The first leg was to ride out to the viewpoint. The sign says it is 1.8 miles from the trailhead. TB is skeptical of viewpoints in the NorthWet. Things grow too well here. All that water.
Unless the land beyond and below is logged to keep the view open, the trees take over and farewell view. The power companies know how to do this. They cut every tree in their right of way and keep them cut. You can see things when a trail crosses a power line right of way. However, the photos always seem to include power lines.
Head towards the view of Snoqualmie Falls and the first thing you hit is the Cougar/Bear warning sign. There is another one tacked to the post. “CAUTION: BEAR ACTIVITY ON THE TRAIL.” Don’t know the age of that, but there was not a lot of skat on the trail. Head on 0.6 miles to a …
WAYSIDE WITH A VIEW, GE: N47.54857 W121.87089
Not too much of a view; too many young trees. However, it is a nice wayside with benches and trash. For a real view, continue onward to where the power lines cross the trail. From there it is a half mile onward to the ….
VIEWPOINT AT TRAIL’S END, GE: N47.54385 W121.85080
The trail ends here with a set of gates across the right of way and a lot of young trees growing up on it. If the trail did go through, it would switch back down the slope to the river and run up to North Bend along the highway. You can see bits of the track at the Northwest Railway Museum in Snoqualmie.
In North Bend the right of way merges with the Snoqualmie Valley Trail (former Milwaukee Road) and heads up to the John Wayne Pioneer Trail at Rattlesnake Lake.
You take a short left from the trail and down to the overlook. There are three viewing benches and the trees have obscured the view of Snoqualmie Falls from two of them. You can still see a bit from bench #1. We really need a housing tract below the viewpoint on this slope. Snoqualmie Falls is quite impressive – and much more so in the Wet Season.
Had enough viewing? Head back down the trail to the Lake Alice Rd. trailhead and beyond. Notice the two unmarked trails (covered in wood chips) which enter to the right side as you return. Both connect to the trail system out of Snoqualmie Ridge, just over the ridge. They have an extensive walking trail system. These two trails connect to the Deep Creek Trail, which runs along the side of the ridge. One leg up will take you to Azalea Park on the other side.
Once past Lake Alice Rd, the next point of interest is …
A SMALL TRESTLE, GE: N47.54579 W121.89897
Just a small wooden trestle over a small ravine out on the hillside. However, as the big one over the river is gone, it will have to do. From there another 0.2 miles puts you on …

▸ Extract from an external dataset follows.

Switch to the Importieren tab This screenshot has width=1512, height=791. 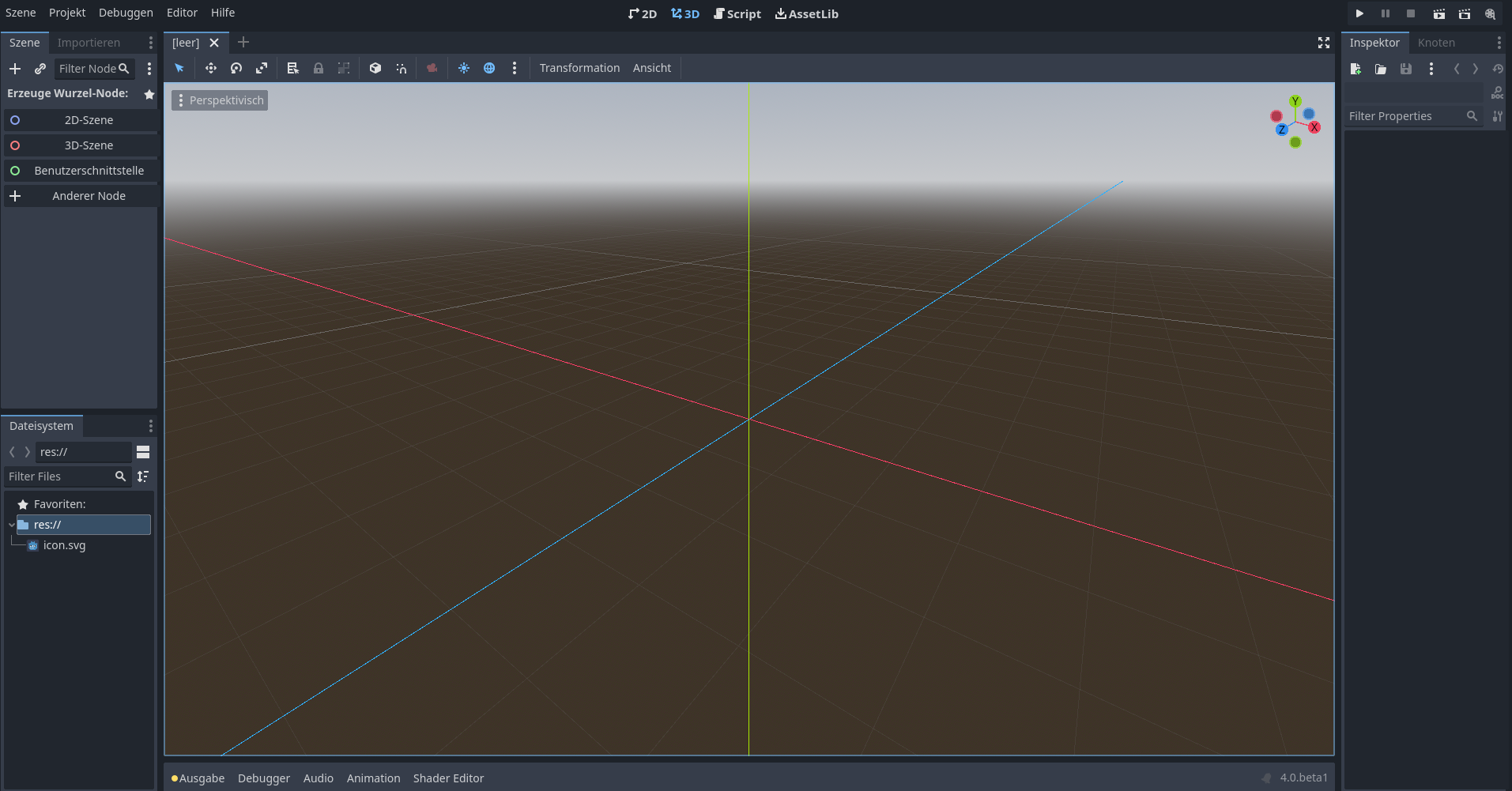(89, 42)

THE SEVEN SWITCHBACKS, GE: N47.54446 W121.90273
It must have been an impressive trestle. There is a bench right at where the abutment once stood. TrailBear has been on the web, looking for a photo of the trestle – but no joy. Notice the sign commanding: HORSE AND BICYLE RIDERS DISMOUNT. A hot mountain biker probably could ride it down, but those are tight switchbacks and the terrain is steep. Just the sort of thing that would appeal.
Trudging up the switchbacks is mom, small daughter and smaller son. Mom is carrying smaller son’s bike and pushing hers. Daughter is doing OK pushing her bike. Very little whining. They just do it and gain the top and take a break. Nice to have a bench there. Nicer to have an ice cream stand.
TrailBear leaves you at this point. The afternoon is HOT and TB wants his nap in the shade. So, back to the Lake Alice Rd. trailhead and some shade time.
NOTES ON THE RIDE …
The trailbed gets an A. Smooth and no extreme grades until you hit the missing trestle. Root heaves in places.
Facilities - C. Lake Alice Rd. is a decent dry trailhead. The one at Preston gets a B. It has water and flushies.
Scenery – B. Lots of trees merits a C, but viewpoints and trestle are worth a B.
The Snoqualmie Ridge section would work well with kids. No extreme terrain or distances. For larger kids, consider the switchbacks and the whole trail. It would be about a 12 mile out n back.